American political activist

Leah Hunt-Hendrix is an American political activist and author. A member of the wealthy Hunt family, Hunt-Hendrix is the co-founder of progressive political organization Way to Win and philanthropy network Solidaire. She is on the board of directors of the Action Center on Race and the Economy, the Quincy Institute for Responsible Statecraft, and the Nation Fund for Independent Journalism.

Hunt-Hendrix is a senior advisor at the American Economic Liberties Project, and an advisor to her family foundation, the Sister Fund. She completed her undergraduate degree at Duke University and received a PhD from Princeton University.

== Early life and education ==

Leah Hunt-Hendrix was born and raised in New York City. Her parents are Helen LaKelly Hunt and Harville Hendrix.

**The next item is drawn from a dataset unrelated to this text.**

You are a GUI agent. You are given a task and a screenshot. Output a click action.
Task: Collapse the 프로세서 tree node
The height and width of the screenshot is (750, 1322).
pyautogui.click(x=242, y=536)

Hunt-Hendrix is the granddaughter of prominent Texas oil tycoon H.L. Hunt. In 1964, The New York Times reported that he was "one of the richest men in the United States." Other notable members of her family include her sister Haela Hunt-Hendrix, her aunts former US ambassador to Austria Swanee Hunt and founder of Rosewood Hotels & Resorts Caroline Rose Hunt. She is the niece of American Football League (AFL) and Kansas City Chiefs founder Lamar Hunt. Her uncles also include Nelson Bunker Hunt and William Herbert Hunt, who gained notoriety in the late 1970s in an attempt to corner the silver market.

In 2005, Hunt-Hendrix earned a bachelor's degree in political science and governance from Duke University. At Princeton University, she completed a doctorate in religion, ethics, and politics in 2013. Her doctoral research focused on the concept of solidarity under the advisement of Jeffrey Stout, Eric Gregory, and Cornel West.

== Activism and journalism ==

In the early part of the 2010s, Hunt-Hendrix was a participant in the Occupy Wall Street movement. She has since founded three activist organizations: Solidaire, Way to Win, and the Emergent Fund.

In 2012, Hunt-Hendrix co-founded Solidaire, a network of rich individuals on the left wing committed to funding progressive social movements with a focus on racial and economic justice. She served for five years as the group's executive director.

Hunt-Hendrix co-founded Way to Win in 2017 with Victoria Gavito and Jenifer Ancona. The progressive political organization was established to support progressive candidates and movements. Way to Win has emphasized its strategy to flip elections in red states, particularly in the US South and Southwest, and to expand the base of Democratic voters. During the 2020 election cycle, Way to Win said it had deployed over $110 million in funding, with 85% directly supporting state programs.

Immediately after Donald Trump’s election in 2016, Hunt-Hendrix co-founded the Emergent Fund, which said it was designed to move resources to communities that were deemed vulnerable to potential attacks from new federal policies and priorities.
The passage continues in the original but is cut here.